It’s common for consumers who use a recurring service to designate a credit or debit card that the service provider can charge for amounts that may differ from month to month. With the automated clearing house, this is much less common.
Dwolla Inc. says that’s because it’s too difficult and time-consuming for most businesses to set up ACH bank transfers for regular payments of different amounts, so last month the Des Moines, Iowa-based company launched an application programming interface it says puts “on-demand” transfers on par with card-on-file transactions.
The new API, which can be branded by the service business, is aimed at usage-based providers like utility companies, advertising platforms, cloud-services vendors, and charities that might bill users on a regular basis.
Such businesses could request a credit card, but ACH transfers are dramatically cheaper to process. “Credit cards, even direct-debit cards, are just too expensive,” says Ben Milne, Dwolla’s chief executive. “Paying a $1 fee or a 60-cent fee is the kind of thing our customers are trying to get away from.”
Programming these transfers, though, is likely to tax most IT staffs. The ACH rulebook alone is more than 500 pages, while know-your-customer and anti-money-laundering regulations add to the complexity.
“Not everyone is going to be excited about on-demand bank transfers, but this is a notoriously difficult, time-consuming thing for [businesses] to set up, and we’re making it simple for them,” Milne says.
The most likely potential market this opens up for Dwolla amounted to some 890 million transactions in the third quarter last year, according to figures from NACHA, the rules-setting organization for the ACH. That number represents the volume of so-called prearranged payment and deposit transactions.
Some experts, though, are skeptical about how much of this volume the new API will capture. “Theoretically, that number is the possible market for Dwolla’s solution, but I expect the real possible market size is considerably smaller, perhaps 1% of that amount,” says Nancy Atkinson, a senior analyst at the Aite Group who follows the ACH, by email.
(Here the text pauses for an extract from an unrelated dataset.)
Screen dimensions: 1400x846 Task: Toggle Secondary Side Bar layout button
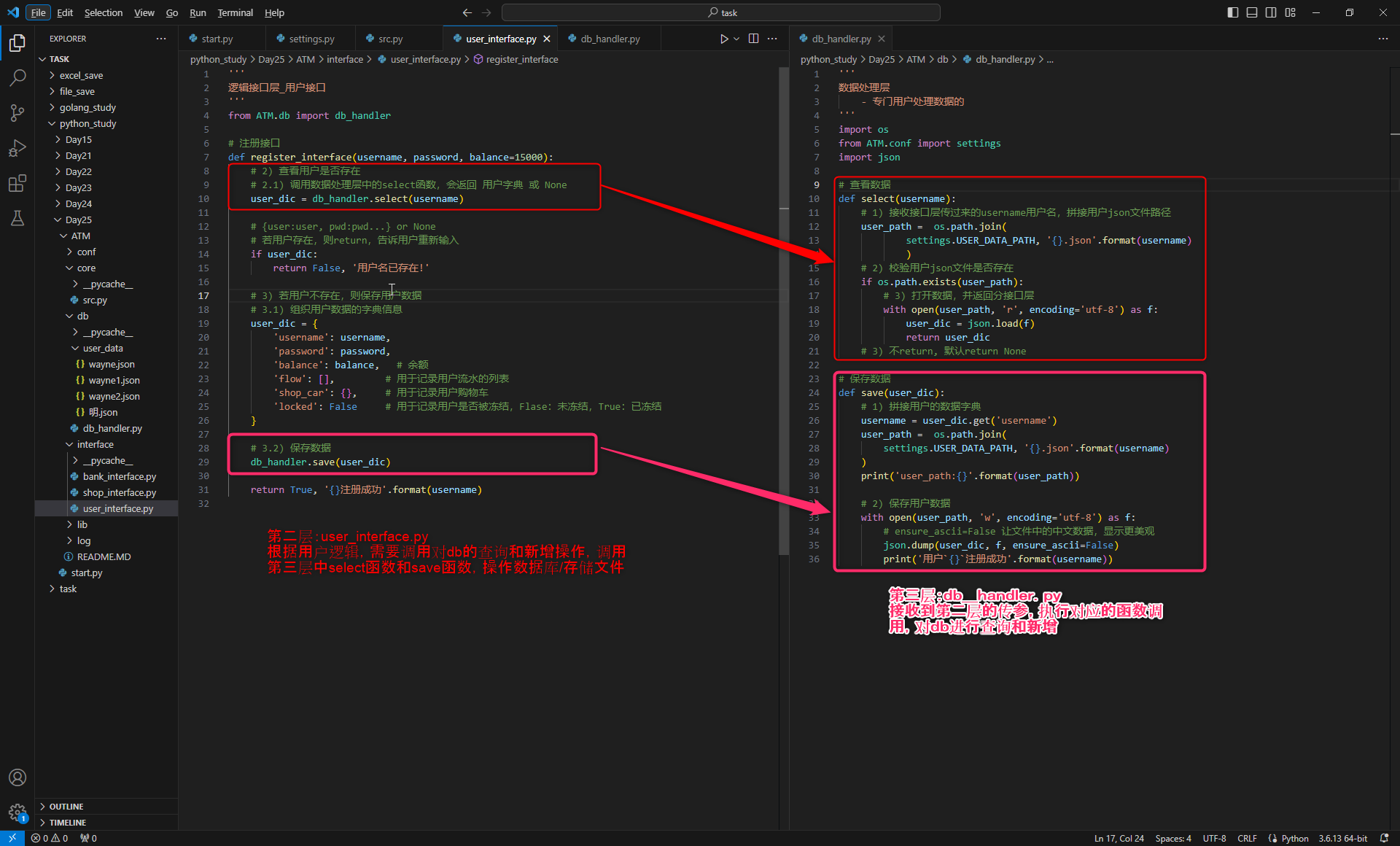pyautogui.click(x=1271, y=12)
“I suppose it could be more, but most of the direct debits that are already processed today are automatic month over month,” she continues. “I think Dwolla will have more luck with new direct debits, rather than transitioning existing set-ups. It took decades for the NACHA volume to build, so I think it will start slowly and perhaps grow over time for the Dwolla solution.”
Through the API, end users need set up and authorize payment only once by selecting their bank, choosing an account, and entering their log-in credentials.
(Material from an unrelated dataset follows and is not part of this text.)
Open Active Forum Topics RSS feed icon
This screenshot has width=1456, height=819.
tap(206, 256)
“We wanted to run multiple transactions with one authorization,” Milne says. This is done routinely with credit cards, but has been “expensive, time-consuming, and riddled with confusion” for ACH transfers, he adds.
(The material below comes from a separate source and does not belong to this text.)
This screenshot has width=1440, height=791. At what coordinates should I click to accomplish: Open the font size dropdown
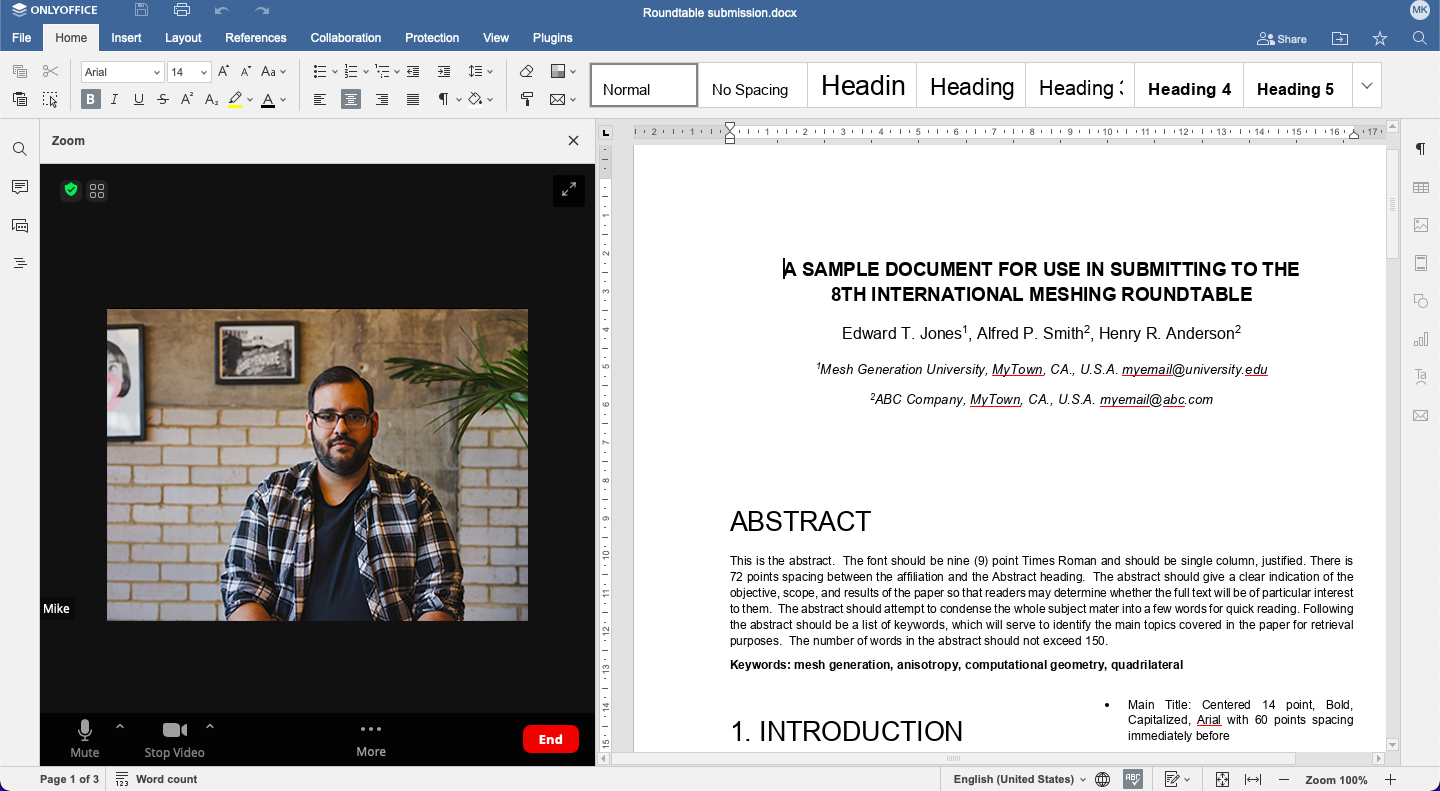(x=206, y=71)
Funds are transferred first to one of Dwolla’s partner banks—Veridian Credit Union or BBVA Compass Bank—and from there to the client’s bank.
Following a decision last year to do away with transaction fees and rely instead on billing for value-added services that come with its APIs, Dwolla is not charging businesses per-transaction. Instead, it’s levying monthly fees that depend on the range of services the client uses. These can range from $1,500 to $20,000, Milne says. He will not talk about any current users of the new API.
But while Dwolla has erased its transaction fees, clients could impose their own payment fees on end users. “What we charge our white-label clients for is to use our infrastructure and put their name on it, with opportunities to build custom features,” says Milne.
The new API isn’t the first from Dwolla that clients can brand, or “white-label,” themselves. The company released its first white-label API, a tool that lets companies or government agencies use the ACH for payouts to individuals, in September.
With the latest white-label API, Dwolla hopes it has addressed a larger potential market—businesses that sell usage-based services and want a streamlined way to collect payment. “Usage might be different every month, but there’s going to be a bill every month, and they need to be able to pull that money in every month,” says Milne.